Great idea. I had 2 nasty banty roosters that I named Coon bait and the other was called Sunday dinner...If I still had the farm, lots of freepers have given me good idea’s for names....:O)
I heard another way to get ride of slugs (they love to hide under my hosta’s) is instead of anti freeze, beer does the same thing, they drown in it. Thats if you have other critters around you don’t want to get rid of...
"Obviously"?
Are they an endangered species or something?
PS. Is not knowing how far a kilometre is a valid defense?
No, I believe that would constitute a hate crime.
that one gets a belly laugh....
That will work .
Diacretaceous earth and beer both work well.
I agree with you 100%, and I also disagree with the sueprcilious here who adjudge the personal methods to reach the end of which you speak.
Kill two racoons painfully and the rest will not come, for a whole season or more.

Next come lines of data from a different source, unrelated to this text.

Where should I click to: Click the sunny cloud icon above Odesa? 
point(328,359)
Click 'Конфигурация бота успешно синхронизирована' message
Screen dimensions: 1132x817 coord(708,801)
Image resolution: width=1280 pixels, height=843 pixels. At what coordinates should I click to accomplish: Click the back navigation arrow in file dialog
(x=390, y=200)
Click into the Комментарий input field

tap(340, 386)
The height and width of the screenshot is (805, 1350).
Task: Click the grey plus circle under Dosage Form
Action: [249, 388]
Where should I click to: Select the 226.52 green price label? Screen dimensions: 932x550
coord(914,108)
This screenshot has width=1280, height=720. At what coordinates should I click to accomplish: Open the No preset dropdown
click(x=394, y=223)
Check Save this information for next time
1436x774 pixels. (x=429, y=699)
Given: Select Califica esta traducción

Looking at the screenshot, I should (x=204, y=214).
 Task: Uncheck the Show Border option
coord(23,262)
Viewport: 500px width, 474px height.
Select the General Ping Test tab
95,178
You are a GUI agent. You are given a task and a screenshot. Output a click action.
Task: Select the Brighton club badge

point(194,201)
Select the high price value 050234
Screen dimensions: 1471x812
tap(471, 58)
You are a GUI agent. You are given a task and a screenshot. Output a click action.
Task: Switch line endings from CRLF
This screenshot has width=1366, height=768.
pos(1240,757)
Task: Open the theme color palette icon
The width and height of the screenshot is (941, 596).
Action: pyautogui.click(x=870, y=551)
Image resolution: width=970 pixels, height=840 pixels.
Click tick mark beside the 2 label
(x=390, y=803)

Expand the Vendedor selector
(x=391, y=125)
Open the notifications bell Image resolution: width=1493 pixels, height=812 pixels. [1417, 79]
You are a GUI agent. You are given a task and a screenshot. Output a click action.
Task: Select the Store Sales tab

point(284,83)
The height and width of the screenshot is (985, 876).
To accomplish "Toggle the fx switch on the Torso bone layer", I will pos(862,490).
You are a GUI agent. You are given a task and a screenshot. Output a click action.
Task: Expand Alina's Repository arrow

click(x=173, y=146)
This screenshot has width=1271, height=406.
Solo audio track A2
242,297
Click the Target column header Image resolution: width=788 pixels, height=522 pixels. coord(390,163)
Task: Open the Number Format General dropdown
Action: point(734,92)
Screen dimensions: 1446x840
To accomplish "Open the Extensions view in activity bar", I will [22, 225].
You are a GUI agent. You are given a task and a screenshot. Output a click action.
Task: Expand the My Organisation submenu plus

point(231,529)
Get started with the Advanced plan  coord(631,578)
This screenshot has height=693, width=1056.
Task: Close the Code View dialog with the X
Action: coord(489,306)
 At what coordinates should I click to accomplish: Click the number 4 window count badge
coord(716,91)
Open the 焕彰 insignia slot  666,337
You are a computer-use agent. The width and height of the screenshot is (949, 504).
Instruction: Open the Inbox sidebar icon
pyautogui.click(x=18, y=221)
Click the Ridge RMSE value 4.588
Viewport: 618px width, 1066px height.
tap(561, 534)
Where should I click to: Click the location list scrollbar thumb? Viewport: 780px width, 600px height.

Or you can shoot dozens of them. They can just keep coming.
Nature indeed has the ways you suggest. Even pets will eat humans under certain conditions, a human is just lunch like any other protein on the planet. But few can face that factor lurking inside their squeezable teddy bear pets, and refuse to train them or discipline them.Certain animals are villified because they are infamous for eating humans. In fact the pit bull across the street will eat a human if he is hungry enough and has not had his kibbles and bits for a week or so.Two of them starving together make it a certainty.
As far as sadism goes though, I was exaggerating just to get the rises.I find the lack of awareness on just how the planet works amusing.
At the end of the summer here, the cats from a nearby dairy farm migrate into the forest as the Fall season puts them into heat and rut. Then the racoons come through, scavenging everything in their path as they fatten up for hibernation time. They clean up dozens of stray feral cats from that farm. You can hear their yowls in the night reducing themselves to a strangled gurgle as the racoons munch them alive.The fox get into the act too.Rabits taken in this way let out a single high pitched wail.
All this is heard in the still of Indian Summer nights. I wonder why it is that people just do not get it.Impermanence permeates everything.The only thing that can transcend it is true, genuine love. Not that I am going all mushy on you.
But that is exactly how the world is, a jungle full of impermanance. One either is wise about it or a fool.Compassion has to happen in the middle of all that impermanence, and if one knows not that nature of impermanence, genuine compassion cannot happen at all. Its otherwise just idiocy.
Upon the realization of such impermanance, as you describe, one can be fully human. Without that, one can easily become an idiot unaware of the genuine context in which one lives.